What you need to know

  • Procter & Gamble helped test CAID, China's new ad tracking technology.
  • The technology aims to skirt Apple's new ATT privacy rules.
  • Apple says any app found to track users without their permission will be rejected.

Procter & Gamble, one of the largest advertising companies in the world, participated in testing a new ad tracking technology that aims to skirt Apple's new AppTrackingTransparency rules.

As reported by The Wall Street Journal (via 9to5Mac), the company helped test CAID, a new tracking technology developed in China.

Today's report from the Wall Street Journal elaborates on the IDFA "alternative" being developed in China. Most notably, the report says that Procter & Gamble participated in testing the technology. P&G is one of the world's largest advertisers, and is the "biggest Western company involved" with the Chinese IDFA alternative, the report says.
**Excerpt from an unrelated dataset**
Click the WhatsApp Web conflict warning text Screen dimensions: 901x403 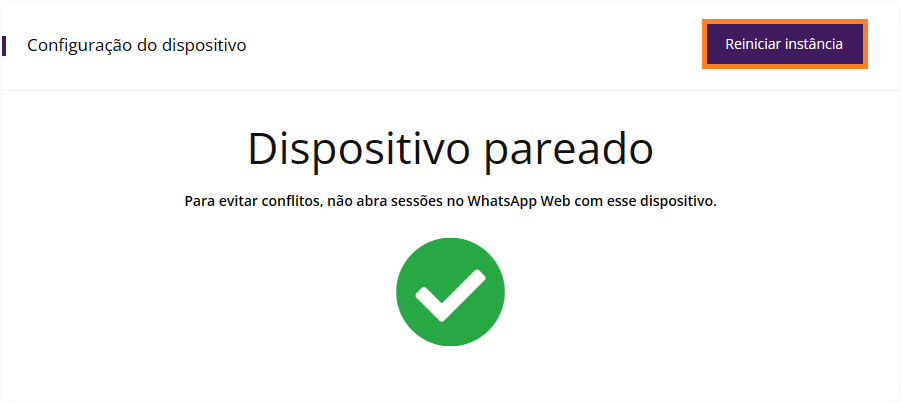pyautogui.click(x=450, y=202)
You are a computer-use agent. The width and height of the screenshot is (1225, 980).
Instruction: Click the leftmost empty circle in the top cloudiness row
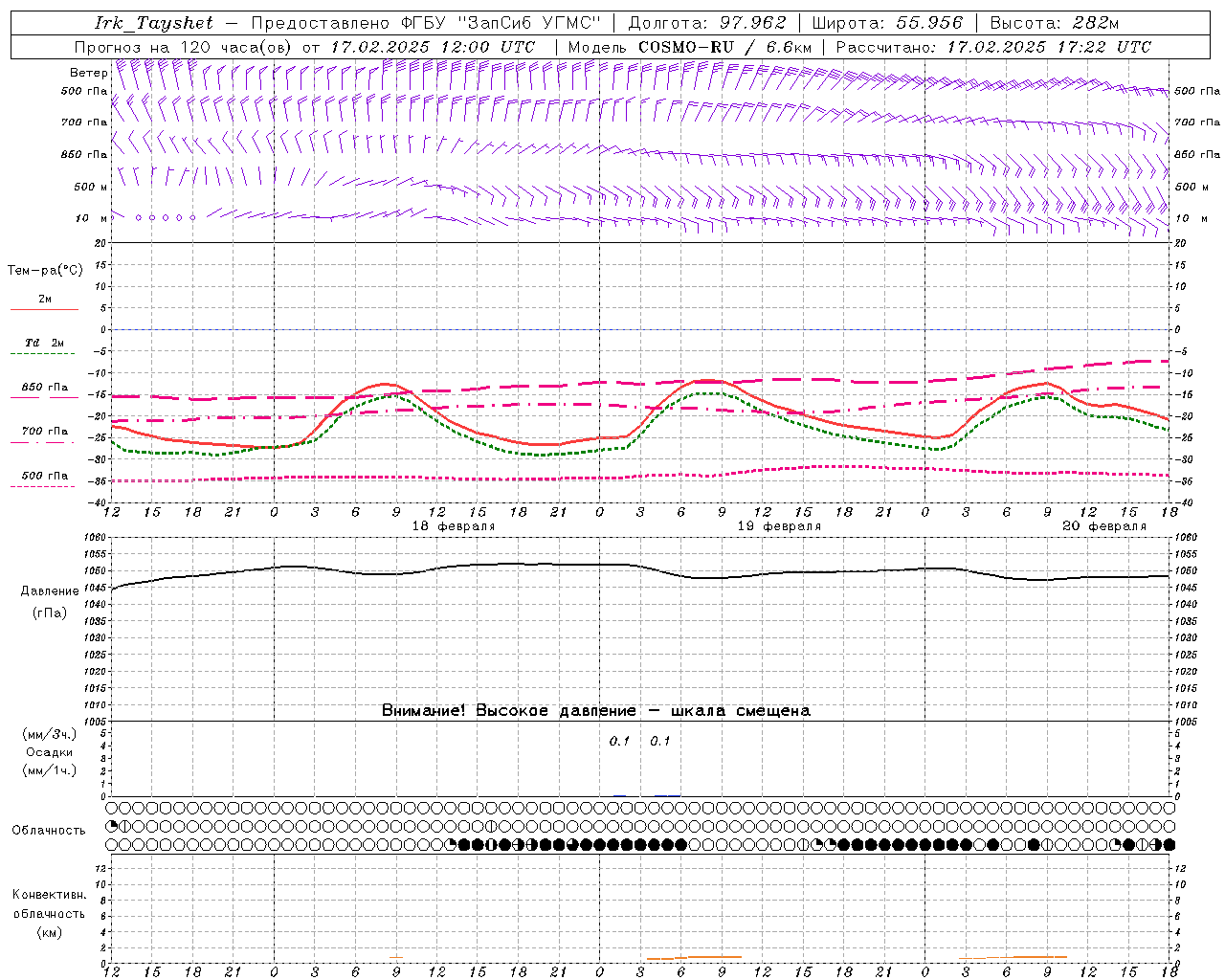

The company has joined forces with dozens of Chinese trade groups and tech firms working with the state-backed China Advertising Association to develop the new technique, which would use technology called device fingerprinting, the people said. Dubbed CAID, the advertising method is being tested through apps and gathers iPhone user data to serve up targeted ads.

P&G said that it is working with the trade group in China to help find ways to "deliver useful content consumers want in a way that prioritizes data privacy, transparency, and consent."

Apple responded to the report saying that any app that is found to track a user without their permission will be rejected from the App Store.

"The App Store terms and guidelines apply equally to all developers around the world, including Apple," an Apple spokesman said. "We believe strongly that users should be asked for their permission before being tracked. Apps that are found to disregard the user's choice will be rejected."

It was originally discovered back in March that the China Advertising Association was working on CAID to attempt to bypass Apple's new privacy protections.